Reglas que iban desde horarios, frases clave, comportamientos específicos, hasta detalles como:

“Debes sostener mi mano cuando yo lo indique.”
“Ni un solo beso sin mi autorización.”
“Ningún comentario sobre mi familia.”

Tragué saliva.

—No suelo aceptar contratos de varios días —dije, levantando la mirada.

—Por eso estoy pagando el triple.

Cínico.
Directo.
Honesto de una forma brutal.

—¿Puedo saber para qué me necesita?
—Para convencer a un conjunto de personas muy importantes de que estoy en una relación estable.

—¿Por qué?
—No es tu problema.

Me quedé en silencio.
Tenía clientes reservados, sí, pero él parecía otra especie de humano.

—¿Quieres saber la verdad? —añadió, cruzando los brazos.

—Sería útil.
—Mi familia piensa que nunca voy a sentar cabeza. Y eso afecta mis posibilidades de dirigir la empresa.
La junta cree que soy… —se detuvo un segundo— demasiado solitario para liderar.

—¿Y lo eres?
—Totalmente.

Dijo eso sin vergüenza. Como quien admite que odia las manzanas.
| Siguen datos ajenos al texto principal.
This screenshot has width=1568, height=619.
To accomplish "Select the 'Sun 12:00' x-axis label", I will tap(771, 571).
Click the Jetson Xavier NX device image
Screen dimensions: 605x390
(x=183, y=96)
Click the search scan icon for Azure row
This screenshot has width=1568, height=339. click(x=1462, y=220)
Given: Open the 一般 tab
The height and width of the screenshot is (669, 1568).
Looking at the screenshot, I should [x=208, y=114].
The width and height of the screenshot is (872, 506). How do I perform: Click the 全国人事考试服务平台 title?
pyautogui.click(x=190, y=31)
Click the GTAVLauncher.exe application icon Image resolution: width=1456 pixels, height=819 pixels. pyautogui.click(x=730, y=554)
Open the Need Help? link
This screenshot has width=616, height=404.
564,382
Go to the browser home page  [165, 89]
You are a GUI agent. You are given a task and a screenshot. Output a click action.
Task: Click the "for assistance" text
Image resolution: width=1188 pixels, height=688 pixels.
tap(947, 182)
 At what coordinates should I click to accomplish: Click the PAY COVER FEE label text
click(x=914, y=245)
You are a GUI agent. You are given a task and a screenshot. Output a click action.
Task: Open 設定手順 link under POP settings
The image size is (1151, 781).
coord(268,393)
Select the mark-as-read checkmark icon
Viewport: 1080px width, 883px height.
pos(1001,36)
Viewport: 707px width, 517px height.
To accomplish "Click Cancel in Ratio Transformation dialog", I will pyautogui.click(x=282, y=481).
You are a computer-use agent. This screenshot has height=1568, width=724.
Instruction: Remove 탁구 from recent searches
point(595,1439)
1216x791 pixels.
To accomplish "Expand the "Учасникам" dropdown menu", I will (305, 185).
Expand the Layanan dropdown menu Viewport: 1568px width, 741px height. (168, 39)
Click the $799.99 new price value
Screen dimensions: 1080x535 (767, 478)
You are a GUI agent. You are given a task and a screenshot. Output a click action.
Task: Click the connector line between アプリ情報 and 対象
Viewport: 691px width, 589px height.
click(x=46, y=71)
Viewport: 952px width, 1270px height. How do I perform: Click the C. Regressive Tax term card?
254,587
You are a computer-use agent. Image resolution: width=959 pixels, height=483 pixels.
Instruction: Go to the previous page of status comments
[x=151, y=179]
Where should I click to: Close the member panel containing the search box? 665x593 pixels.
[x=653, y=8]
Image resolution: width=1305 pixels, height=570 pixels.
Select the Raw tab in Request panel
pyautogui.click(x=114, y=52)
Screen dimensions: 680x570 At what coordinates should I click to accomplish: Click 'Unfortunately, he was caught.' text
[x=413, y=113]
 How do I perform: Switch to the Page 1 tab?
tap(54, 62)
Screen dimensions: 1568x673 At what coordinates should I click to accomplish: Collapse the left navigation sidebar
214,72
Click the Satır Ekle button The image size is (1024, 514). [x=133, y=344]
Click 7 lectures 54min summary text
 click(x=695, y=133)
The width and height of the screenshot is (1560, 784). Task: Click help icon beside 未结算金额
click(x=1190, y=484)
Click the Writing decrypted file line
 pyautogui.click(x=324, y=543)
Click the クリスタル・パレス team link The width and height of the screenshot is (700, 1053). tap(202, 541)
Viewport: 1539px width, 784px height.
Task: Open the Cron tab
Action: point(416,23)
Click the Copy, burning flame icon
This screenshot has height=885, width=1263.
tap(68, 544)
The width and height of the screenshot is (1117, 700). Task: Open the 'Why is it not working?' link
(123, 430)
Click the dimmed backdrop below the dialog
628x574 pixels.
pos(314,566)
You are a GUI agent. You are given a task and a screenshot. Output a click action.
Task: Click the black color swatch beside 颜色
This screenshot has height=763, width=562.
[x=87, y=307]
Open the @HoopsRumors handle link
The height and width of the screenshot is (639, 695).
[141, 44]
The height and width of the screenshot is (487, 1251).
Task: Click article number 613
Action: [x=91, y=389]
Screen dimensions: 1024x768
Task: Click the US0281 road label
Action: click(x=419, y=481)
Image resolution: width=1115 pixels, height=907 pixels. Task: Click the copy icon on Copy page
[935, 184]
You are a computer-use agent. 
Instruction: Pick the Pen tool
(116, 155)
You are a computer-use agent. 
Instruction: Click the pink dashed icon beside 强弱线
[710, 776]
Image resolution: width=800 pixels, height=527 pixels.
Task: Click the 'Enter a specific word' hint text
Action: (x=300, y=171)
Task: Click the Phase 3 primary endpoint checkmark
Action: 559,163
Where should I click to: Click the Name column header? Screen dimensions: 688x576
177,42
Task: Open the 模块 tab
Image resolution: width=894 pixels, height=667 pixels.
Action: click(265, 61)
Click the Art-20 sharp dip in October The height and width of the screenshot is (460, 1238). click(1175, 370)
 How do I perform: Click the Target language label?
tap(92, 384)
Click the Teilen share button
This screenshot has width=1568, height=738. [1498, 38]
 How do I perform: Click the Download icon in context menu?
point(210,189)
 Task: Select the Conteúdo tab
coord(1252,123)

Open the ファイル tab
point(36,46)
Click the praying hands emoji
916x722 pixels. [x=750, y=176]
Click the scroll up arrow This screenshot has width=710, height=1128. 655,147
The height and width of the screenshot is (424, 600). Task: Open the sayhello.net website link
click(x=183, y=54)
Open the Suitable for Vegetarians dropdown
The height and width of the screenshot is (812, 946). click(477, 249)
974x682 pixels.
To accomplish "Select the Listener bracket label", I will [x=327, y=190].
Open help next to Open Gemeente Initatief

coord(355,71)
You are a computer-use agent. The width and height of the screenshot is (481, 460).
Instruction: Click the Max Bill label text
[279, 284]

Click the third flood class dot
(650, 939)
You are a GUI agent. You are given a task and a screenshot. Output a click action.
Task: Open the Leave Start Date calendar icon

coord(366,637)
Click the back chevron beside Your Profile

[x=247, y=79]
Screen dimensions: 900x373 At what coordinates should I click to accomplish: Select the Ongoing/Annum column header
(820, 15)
—Lo que quiero de ti es simple —continuó—. Una novia convincente durante tres días. Viernes, sábado y domingo.
Cenas, fotos, interacciones. Pero todo debe parecer natural. Sin fallas.

—Entiendo.
—Dudo que entiendas.
—Oh, créeme —sonreí con ironía—. He sido novia falsa más veces que reales.

Un brillo fugaz pasó por sus ojos. No supe si era interés o molestia.

—Perfecto. Entonces sabrás que los errores no son aceptables.
—Lo sé.
—Y que una sola mala actuación puede arruinarlo todo.
—También lo sé.

Se acercó un paso más.
Demasiado cerca.

—¿Por qué quieres el trabajo? —preguntó.

No era normal que los clientes preguntaran eso.
Sentí un nudo en la garganta.

—Necesito el dinero —respondí, sin adornos.

Intercambiamos miradas.
Por un segundo, pareció analizar si mentía.

Finalmente, asintió.

—Firmas, y comenzamos.

Tomé la pluma.
Pero antes de firmar, dije:

—Yo también tengo reglas.

Una ceja suya se arqueó.

—Te escucho.

—Respeto.
—Lo doy.
—Nada personal fuera del contrato.
—Perfecto.
—Y si haces algo que me ponga en riesgo, me voy.
—No pasará.

Firmé.

Dante tomó el documento, lo dobló y lo guardó con una exactitud casi quirúrgica.

—Bienvenida al contrato, Abril Valencia.
—Un gusto ser tu novia, señor Morelli.

Él no sonrió. Era evidente que no lo hacía nunca.

—Ensayemos.

—¿Ensayar qué?
—Cómo voy a tomarte de la mano.

Sentí mi corazón saltar un segundo antes de que su mano rozara la mía.
No me había tocado todavía, pero ya podía sentir el efecto de su presencia.

Dante Morelli no era un hombre común.
No era un cliente más.
Y definitivamente… no era alguien que pudiera controlar.

Mientras entrelazaba sus dedos con los míos, pensé:

El problema no será actuar como su novia.
El problema será recordar que solo estoy actuando.